Sospechamos el peligro de una implosión del sistema occidental. Una catástrofe previsible, semejante a la que convulsionó al ex universo comunista. La corrosión no es solo económica sino fundamentalmente cultural y social. El complejo tecnomercantilista desencadenó esta etapa terminal de mercantilismo nihilista. El proceso anunciado por Nietzsche y Heidegger se cumple en los finales del siglo XX y los comienzos del actual. A tal punto que sentimos preocupación y pena por nuestros jóvenes, que deberán entrar en un mundo en el que obtener un conchabo es una bendición, y en el cual todo espíritu de aventura o de dimensión poético-religiosa de la vida es un desatino antieconómico.

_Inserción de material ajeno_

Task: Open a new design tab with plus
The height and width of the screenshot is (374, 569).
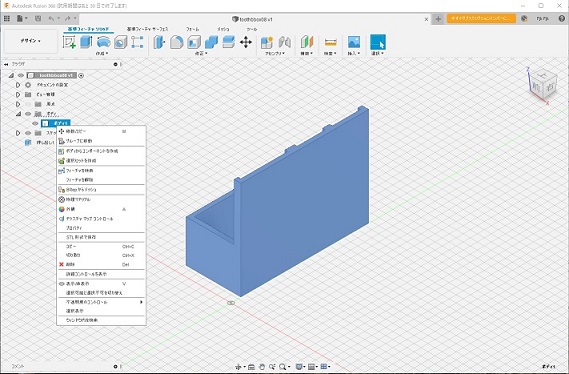Action: point(438,19)

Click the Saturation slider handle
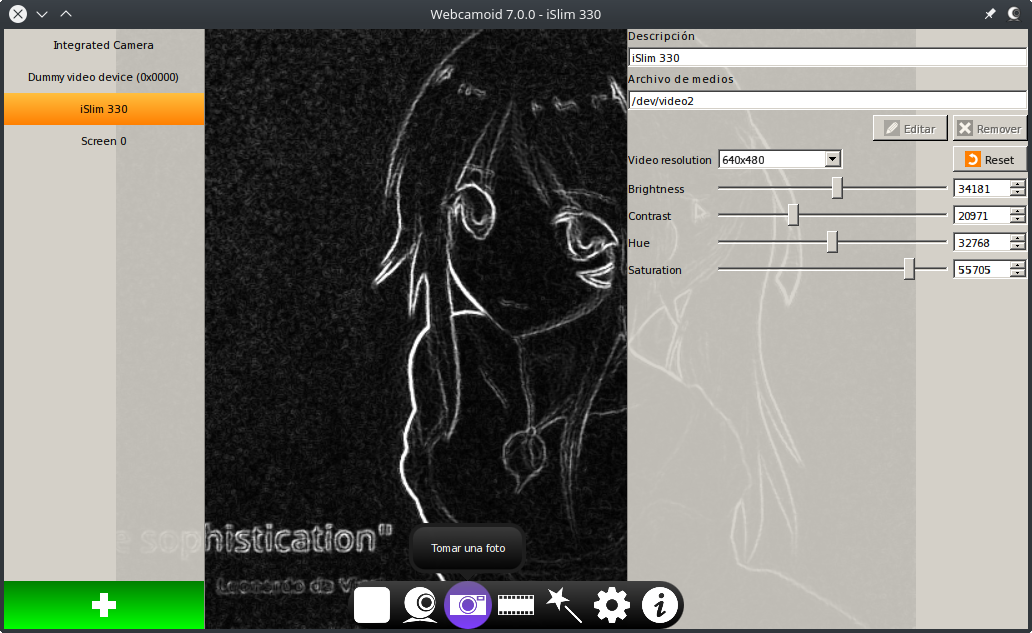pyautogui.click(x=909, y=268)

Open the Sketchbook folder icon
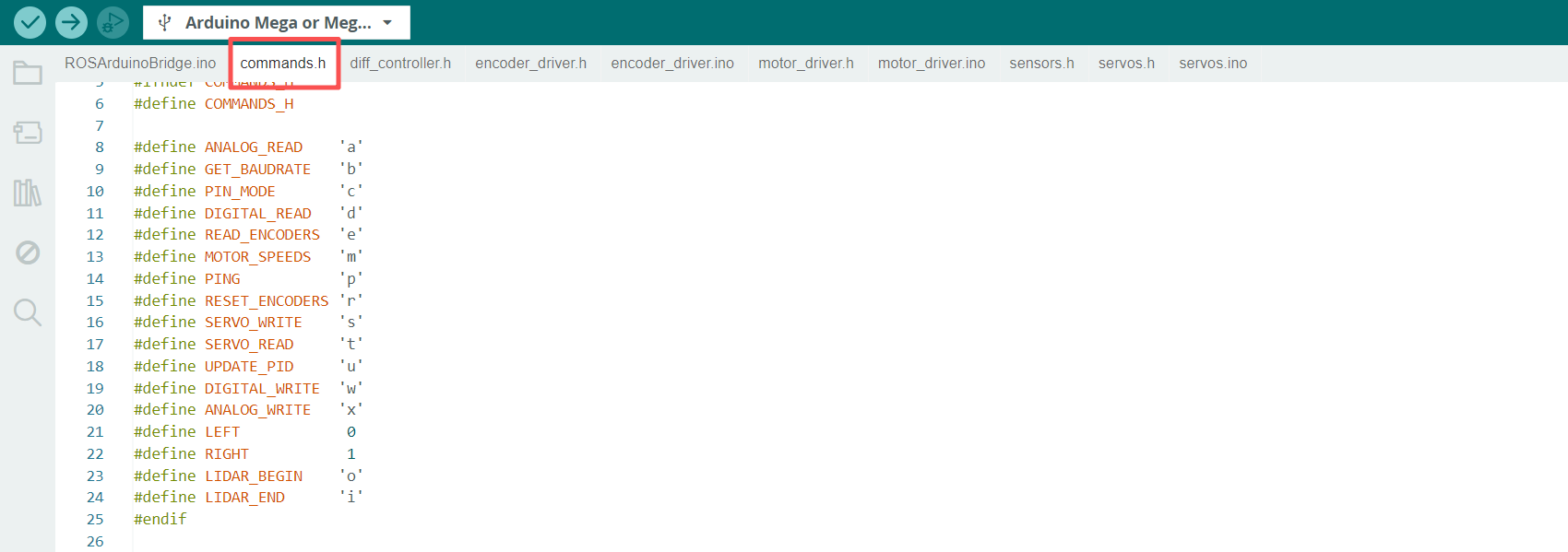tap(28, 73)
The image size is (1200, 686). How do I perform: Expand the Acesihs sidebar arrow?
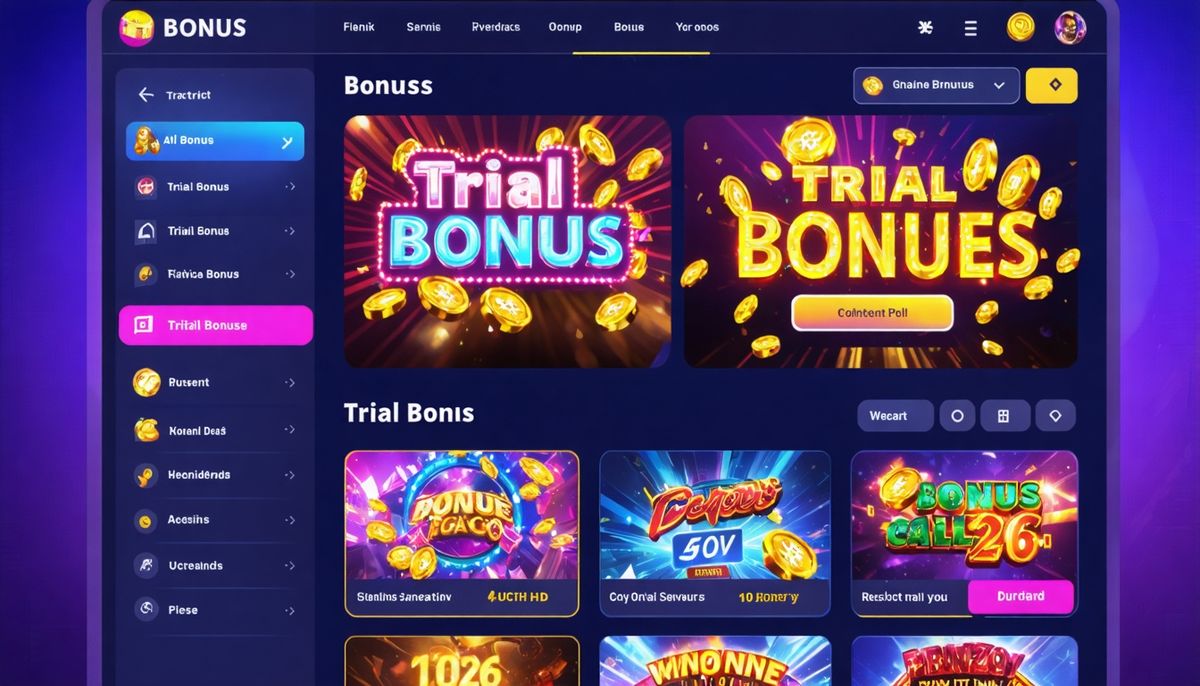pyautogui.click(x=289, y=520)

Hombres muy capacitados pero cultural y metafísicamente limitados, como los ministros de Economía que prevalecieron en los últimos lustros, apostaron la Argentina a una globalización rosada, a un seudo nuevo orden donde los valores nacionales, el Estado, la dignidad diplomática y las tradiciones y la calidad de vida nuestra parecían antiguallas a echar por la borda. La historia reciente evidencia el desencuentro insalvable entre una cultura primaria que quiere dominar y ejemplificar en el mundo y un poder militar superior que busca enemigos débiles. (Según el ensayista Paul Kennedy, EE.UU. padece el mismo síndrome que llevó a la España grande de los Austrias a la rapidísima decadencia del siglo XVII.)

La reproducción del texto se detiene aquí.